> _Objective_: Render everything in the records below, from the line containing "Click the BingX logo" down to the line containing "point(21,193)", both lines included, as a numbered list. Omit blank lines.

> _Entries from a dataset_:
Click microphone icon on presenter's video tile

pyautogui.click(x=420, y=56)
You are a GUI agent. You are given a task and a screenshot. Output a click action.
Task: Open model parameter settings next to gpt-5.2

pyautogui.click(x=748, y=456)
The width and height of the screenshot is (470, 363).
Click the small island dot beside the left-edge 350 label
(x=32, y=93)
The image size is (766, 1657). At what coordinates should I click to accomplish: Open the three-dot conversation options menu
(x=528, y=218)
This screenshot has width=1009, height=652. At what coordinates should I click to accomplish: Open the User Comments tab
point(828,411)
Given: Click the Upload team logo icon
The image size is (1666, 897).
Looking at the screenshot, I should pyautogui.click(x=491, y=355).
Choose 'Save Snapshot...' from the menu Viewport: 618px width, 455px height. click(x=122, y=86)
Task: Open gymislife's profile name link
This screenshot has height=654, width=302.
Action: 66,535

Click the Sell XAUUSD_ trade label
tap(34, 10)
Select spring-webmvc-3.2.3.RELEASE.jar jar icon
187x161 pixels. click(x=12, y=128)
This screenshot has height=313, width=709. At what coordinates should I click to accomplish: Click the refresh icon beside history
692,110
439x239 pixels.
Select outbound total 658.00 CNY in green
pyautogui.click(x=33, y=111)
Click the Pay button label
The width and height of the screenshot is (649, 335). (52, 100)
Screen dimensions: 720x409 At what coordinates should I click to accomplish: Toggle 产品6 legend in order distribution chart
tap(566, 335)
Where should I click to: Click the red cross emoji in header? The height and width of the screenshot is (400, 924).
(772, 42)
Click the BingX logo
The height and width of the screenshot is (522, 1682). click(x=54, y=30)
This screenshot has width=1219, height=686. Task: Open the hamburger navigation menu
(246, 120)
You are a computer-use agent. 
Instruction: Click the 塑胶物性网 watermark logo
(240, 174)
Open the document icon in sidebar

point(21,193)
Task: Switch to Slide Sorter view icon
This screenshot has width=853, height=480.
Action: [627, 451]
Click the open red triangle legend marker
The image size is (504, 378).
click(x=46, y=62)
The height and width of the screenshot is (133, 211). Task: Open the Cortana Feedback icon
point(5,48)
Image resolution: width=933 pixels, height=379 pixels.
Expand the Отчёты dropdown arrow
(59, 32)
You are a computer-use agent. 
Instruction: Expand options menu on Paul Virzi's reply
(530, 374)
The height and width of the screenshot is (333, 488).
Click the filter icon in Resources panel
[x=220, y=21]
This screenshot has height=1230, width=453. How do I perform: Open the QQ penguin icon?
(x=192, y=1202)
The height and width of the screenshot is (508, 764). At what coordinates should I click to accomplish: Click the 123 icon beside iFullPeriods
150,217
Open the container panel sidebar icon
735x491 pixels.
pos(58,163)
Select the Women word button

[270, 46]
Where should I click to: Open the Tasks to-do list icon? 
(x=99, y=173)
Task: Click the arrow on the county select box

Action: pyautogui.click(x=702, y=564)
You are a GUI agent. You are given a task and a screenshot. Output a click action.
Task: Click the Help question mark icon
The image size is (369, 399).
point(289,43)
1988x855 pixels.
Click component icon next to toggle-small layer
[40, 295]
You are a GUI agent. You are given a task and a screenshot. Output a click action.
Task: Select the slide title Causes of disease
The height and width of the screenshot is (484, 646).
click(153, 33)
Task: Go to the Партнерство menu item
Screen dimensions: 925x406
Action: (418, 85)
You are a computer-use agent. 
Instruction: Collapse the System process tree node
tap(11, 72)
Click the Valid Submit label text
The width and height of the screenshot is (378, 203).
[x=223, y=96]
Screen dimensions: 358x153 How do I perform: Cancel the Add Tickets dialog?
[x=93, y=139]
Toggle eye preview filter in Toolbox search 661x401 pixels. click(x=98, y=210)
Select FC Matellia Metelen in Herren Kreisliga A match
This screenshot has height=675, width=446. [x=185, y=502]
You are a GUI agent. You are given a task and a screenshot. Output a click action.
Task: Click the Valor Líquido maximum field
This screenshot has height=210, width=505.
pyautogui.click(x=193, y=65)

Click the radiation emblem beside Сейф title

> _Complete answer_:
1. Click the BingX logo
2. The height and width of the screenshot is (522, 1682). click(x=54, y=30)
3. This screenshot has width=1219, height=686. Task: Open the hamburger navigation menu
4. (246, 120)
5. You are a computer-use agent. 
6. Instruction: Click the 塑胶物性网 watermark logo
7. (240, 174)
8. Open the document icon in sidebar
9. point(21,193)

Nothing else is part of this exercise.